The Australian competition specialist has accused Google of failing to obtain adequate authorization from consumers to use personal data for targeted advertising, a case for which the regulator plans to impose a multimillion dollar fine on the research company.
Announced Monday, the Australian Competition and Consumer Commission (ACCC) launched Federal Court proceedings against Google, saying Google has misled consumers into obtaining their consent to “expand the scope of personal informationon that Google could collect and combine on consumer internet activity. ”
ACCC statement insists Google failed to properly inform consumers and failed to obtain explicit informed consent over a change in 2016 that led it to combine personal informationon from accounts Google with data about a person’s activities from other sources.
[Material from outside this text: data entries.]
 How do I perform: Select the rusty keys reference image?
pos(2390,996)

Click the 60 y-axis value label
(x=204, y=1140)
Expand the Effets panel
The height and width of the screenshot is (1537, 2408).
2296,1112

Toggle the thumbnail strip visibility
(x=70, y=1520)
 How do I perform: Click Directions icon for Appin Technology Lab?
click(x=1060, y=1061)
This external data was collected on pages using Google’s DoubleClick advertising tools.
Since the data on non-Google activity was linked to identifying informationon held by Google itself, rather than being kept separately, Google would then have used the combined informationon to improve the performance of its advertising.
For the change, Google provided account holders with a pop-up prompt from 2016 to 2018 that purported to explain how Google would combine data, one that also asked for the user’s permission to do so. Clicking “I agree” has allowed Google to collect and store a wider range of informationon, including data from third-party sites and applications, says ACCC.
“The ACCC alleges that the ‘I agree’ notification was misleading because consumers could not properly understand the changes Google made or how their data would be used, and therefore did not – and could not – provide feedback. informed consent, ”the commission said.
“Using this combined new informationon has allowed Google to dramatically increase the value of its advertising products, from which it has generated much higher profits.” said commission chairman Rod Sims. “The ACCC considers that consumers are actually paying for Google’s services with their data, so this change introduced by Google has increased the ‘price’ of Google’s services, unbeknownst to consumers.”
The ACCC plans to be able to fine Google “by the million” for this activity, Sims told Reuters. While the fine is beneficial, the filing can, more importantly, establish a common point of law about what a business can potentially do to customer data and its privacy implications.
“We will continue to act, as will agencies overseas,” Sims said, “and that will shape the behavior of these platforms, to ensure that the Internet is a benefit to users, not a harm. ”
This is not the only lawsuit that Google faces for its management of personal data and user privacy. On July 15, law firm Boies Schiller Flexner accused Google of illegally collecting user data from mobile users through its apps, claiming the search giant’s assurances about privacy are “blatant lies” that do not prevent it from acquiring data and following users throughout their daily lives. life.
Despite Google’s attempts to acquire and use more user data, other companies are working to minimize the amount of data they can recover. In Apple’s case, Safari has proven useful in blocking Google Analytics and other trackers, while new features arriving in iOS 14 informing users of tracking permissions are of concern to all advertisers in Europe.